* _TASK BRIEF_:
Restate word for word the line containing "Deny SIM Card Info contacts access" and all remaining lines of the entries below.

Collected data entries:
+ + + + +

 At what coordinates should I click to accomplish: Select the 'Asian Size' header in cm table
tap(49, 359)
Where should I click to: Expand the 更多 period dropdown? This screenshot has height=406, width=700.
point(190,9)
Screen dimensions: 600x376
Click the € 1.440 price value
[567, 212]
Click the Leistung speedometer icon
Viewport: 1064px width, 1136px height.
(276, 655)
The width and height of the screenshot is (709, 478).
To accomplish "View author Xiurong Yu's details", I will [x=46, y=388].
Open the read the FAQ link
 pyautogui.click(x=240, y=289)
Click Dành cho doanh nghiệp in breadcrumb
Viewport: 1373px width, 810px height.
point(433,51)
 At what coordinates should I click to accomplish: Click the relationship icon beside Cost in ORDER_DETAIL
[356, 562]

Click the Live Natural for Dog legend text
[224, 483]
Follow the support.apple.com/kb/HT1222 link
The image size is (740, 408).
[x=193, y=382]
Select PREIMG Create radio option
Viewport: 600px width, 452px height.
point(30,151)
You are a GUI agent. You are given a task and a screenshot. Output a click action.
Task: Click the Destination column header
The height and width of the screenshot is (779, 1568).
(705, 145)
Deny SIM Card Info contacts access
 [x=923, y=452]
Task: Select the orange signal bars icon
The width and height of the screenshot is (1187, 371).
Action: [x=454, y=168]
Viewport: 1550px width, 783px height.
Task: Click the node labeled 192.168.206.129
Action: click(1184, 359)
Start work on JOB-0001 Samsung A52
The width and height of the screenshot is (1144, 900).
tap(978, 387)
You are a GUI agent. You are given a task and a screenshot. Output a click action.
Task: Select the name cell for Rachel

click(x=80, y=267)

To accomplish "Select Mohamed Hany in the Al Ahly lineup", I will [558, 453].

+ + + + +

* _OUTPUT FOR THIS EXERCISE_:
Deny SIM Card Info contacts access
 [x=923, y=452]
Task: Select the orange signal bars icon
The width and height of the screenshot is (1187, 371).
Action: [x=454, y=168]
Viewport: 1550px width, 783px height.
Task: Click the node labeled 192.168.206.129
Action: click(1184, 359)
Start work on JOB-0001 Samsung A52
The width and height of the screenshot is (1144, 900).
tap(978, 387)
You are a GUI agent. You are given a task and a screenshot. Output a click action.
Task: Select the name cell for Rachel

click(x=80, y=267)

To accomplish "Select Mohamed Hany in the Al Ahly lineup", I will [558, 453].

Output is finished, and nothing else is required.